A vontade de experiência internacional esteve presente desde o início, durante a licenciatura. Olhando para todo um globo de possibilidades, Rita não queria “mais do que em Portugal já tinha”, pelo que o mundo ocidental ficou de parte. Contudo, dentro das latitudes mais distantes, havia uma com alguns pontos de contacto: “sempre tive um certo fascínio pela arquitetura japonesa, até porque eles trabalham a luz de uma forma muito semelhante à nossa, e porque a meteorologia não é assim tão diferente”. O momento em que toma a decisão de estudar no Japão acontece muito perto da hora certa: encontra uma bolsa da embaixada japonesa em Portugal que estava prestes a fechar candidaturas.
É aceite num mestrado na Universidade de Yokohama, onde se afeiçoa à prática experimental em arquitectura japonesa: “mesmo entre alunos, costumávamos desafiar-nos a fazer pequenos projetos-exercício entre nós, mesmo fora do âmbito escolar”. É neste contexto que conhece o conceituado arquitecto Kengo Kuma, ao participar num concurso em que ele faz parte do júri. Rita fica classificada em segundo lugar, mas recebe um convite para se juntar à equipa – à altura, seria a primeira arquitecta portuguesa no estúdio, que, entretanto, passou a contar com mais quatro arquitectos portugueses.
© DR
Rita fala de “uma integração fácil” no novo país, sendo que “eles aqui têm muitos dias de sol, e ótima comida”. “Acho que seria mais difícil integrar-me num país nórdico, na Europa”, diz. Defende, aliás, que os processos de trabalho sempre pareceram naturais – afinal, foi no Japão que começou a praticar arquitetura, depois de se formar: “diria, até, que o choque cultural acontece quando começamos aqui no estúdio a trabalhar com equipas portuguesas”, sendo que o primeiro projeto em Portugal foi o Centro de Arte Moderna da Fundação Gulbenkian, em Lisboa.

§ **Enunciado 1**
Segundo o texto sobre o percurso de Rita no Japão, em que lugar ficou classificada no concurso cujo júri incluía Kengo Kuma?
§ **Enunciado 2**
Prolongue o texto sobre o percurso de Rita no Japão a partir da última frase apresentada.

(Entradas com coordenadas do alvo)
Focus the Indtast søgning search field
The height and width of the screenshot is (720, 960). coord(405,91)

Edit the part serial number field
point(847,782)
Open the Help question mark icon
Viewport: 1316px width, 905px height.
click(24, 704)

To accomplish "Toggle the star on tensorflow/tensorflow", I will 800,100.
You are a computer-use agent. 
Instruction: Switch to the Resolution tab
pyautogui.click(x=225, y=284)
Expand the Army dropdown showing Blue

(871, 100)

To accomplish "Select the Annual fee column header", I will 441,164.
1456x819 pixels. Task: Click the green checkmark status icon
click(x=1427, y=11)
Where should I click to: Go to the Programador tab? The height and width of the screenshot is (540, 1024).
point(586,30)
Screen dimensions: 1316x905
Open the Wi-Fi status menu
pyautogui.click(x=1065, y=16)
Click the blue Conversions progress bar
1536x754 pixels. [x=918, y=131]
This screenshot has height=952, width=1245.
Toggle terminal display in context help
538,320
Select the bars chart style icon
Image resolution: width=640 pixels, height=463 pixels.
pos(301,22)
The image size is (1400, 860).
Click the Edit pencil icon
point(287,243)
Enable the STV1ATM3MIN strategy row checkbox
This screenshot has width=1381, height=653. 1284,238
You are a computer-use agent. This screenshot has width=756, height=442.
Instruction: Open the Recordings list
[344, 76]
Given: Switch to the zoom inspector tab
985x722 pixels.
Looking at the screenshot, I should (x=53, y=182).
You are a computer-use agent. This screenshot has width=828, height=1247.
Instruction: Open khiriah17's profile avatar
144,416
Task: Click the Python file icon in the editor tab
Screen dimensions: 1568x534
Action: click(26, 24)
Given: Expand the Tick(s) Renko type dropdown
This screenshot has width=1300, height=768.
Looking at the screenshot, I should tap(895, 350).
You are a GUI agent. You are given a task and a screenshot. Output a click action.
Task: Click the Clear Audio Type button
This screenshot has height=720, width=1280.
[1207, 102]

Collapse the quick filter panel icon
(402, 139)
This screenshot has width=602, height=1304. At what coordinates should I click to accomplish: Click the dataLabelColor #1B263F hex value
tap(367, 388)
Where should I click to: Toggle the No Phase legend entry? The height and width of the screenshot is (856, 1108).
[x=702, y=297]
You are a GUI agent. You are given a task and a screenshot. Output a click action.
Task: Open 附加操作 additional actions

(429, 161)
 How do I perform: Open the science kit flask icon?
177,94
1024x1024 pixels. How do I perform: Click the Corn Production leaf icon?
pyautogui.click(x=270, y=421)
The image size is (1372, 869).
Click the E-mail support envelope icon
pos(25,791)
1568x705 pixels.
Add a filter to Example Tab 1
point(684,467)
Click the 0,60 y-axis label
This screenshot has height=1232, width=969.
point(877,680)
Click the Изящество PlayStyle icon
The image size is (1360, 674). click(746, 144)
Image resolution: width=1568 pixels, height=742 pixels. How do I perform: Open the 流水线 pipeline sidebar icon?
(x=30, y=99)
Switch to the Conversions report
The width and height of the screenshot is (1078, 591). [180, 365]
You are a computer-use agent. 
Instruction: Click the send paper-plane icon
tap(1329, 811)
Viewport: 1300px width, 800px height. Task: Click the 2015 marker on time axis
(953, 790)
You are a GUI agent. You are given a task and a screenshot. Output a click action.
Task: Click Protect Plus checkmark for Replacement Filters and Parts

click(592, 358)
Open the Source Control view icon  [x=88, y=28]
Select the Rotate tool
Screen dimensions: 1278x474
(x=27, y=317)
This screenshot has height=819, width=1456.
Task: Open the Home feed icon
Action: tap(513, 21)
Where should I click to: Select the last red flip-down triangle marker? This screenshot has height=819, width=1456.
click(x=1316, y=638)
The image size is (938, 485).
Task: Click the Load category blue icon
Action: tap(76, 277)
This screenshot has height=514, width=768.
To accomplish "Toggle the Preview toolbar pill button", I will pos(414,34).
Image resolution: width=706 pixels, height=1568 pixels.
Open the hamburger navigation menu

§ **Resposta final 1**
Em segundo lugar.

§ **Resposta final 2**
O mais recente a ser realizado é o projeto de reabilitação do Matadouro, no Porto. O ponto de partida acabava por ser mais familiar ao estúdio nipónico do que o expectável. “Quando o Matadouro foi construído, em 1930, não havia nada nas imediações, era tudo verde. Mas hoje é um complexo ao abandono numa envolvente caótica: está rodeado por habitação, debaixo de uma via rápida e junto a um estádio. Há uma série de tipologias que quase nos remete para o contexto asiático, para um sprawl [expansão descontrolada] urbano desenfreado.”
© EMERGE: Mota-Engil Real Estate Developers e M-ODU: Matadouro, Outro Destino Urbano
© EMERGE: Mota-Engil Real Estate Developers e M-ODU: Matadouro, Outro Destino Urbano
Assim, o maior desafio do projeto seria encontrar uma forma do edifício se relacionar com o que o rodeia: “para esta integração no contexto urbano podes ter uma aproximação de ‘explosão’ – como aconteceu com a Casa da Música, em que as imediações são abertas para criar toda uma praça nova –, ou podes fazer uma abordagem de ‘inclusão’, procurando coser as diversas tipologias entre si”. Desta forma, o novo projeto ataca em diversas frentes: o muro que ocultava a entrada é derrubado e uma passagem pedonal é criada para ultrapassar a VCI e fazer ligação ao estádio. Mas, além destes vectores, a cobertura que é desenhada sobre a zona central do Matadouro pretende “criar uma nova escala em relação à VCI e ao Estádio do Dragão, enquanto transmite unidade a um espaço que é composto por vários edifícios”.
Neste momento, essa cobertura, com o seu “rendilhado” de painéis que permite a penetração da luz numa praça central, é plenamente visível para quem circula na VCI – assumindo desde já outro papel importante: ser uma referência para quem circula no Matadouro, nunca perdendo de vista onde está o centro do complexo. “Alguns pilares da cobertura chegam mesmo a intersectar os edifícios existentes, o que literaliza esta ideia de unir os diversos programas do complexo.”
© EMERGE: Mota-Engil Real Estate Developers e M-ODU: Matadouro, Outro Destino Urbano
Rita fala-nos, também, de uma vontade de preservar a traça original onde é possível – reforçaram os edifícios existentes mas mantendo a materialidade da pedra nos seus interiores, os ornamentos das aberturas foram reproduzidos, e na grande nave central os trilhos aéreos de transporte das mercadorias são mantidos. Assim, diz, valorizam-se "testemunhos de um passado num complexo pensado para o futuro da cidade".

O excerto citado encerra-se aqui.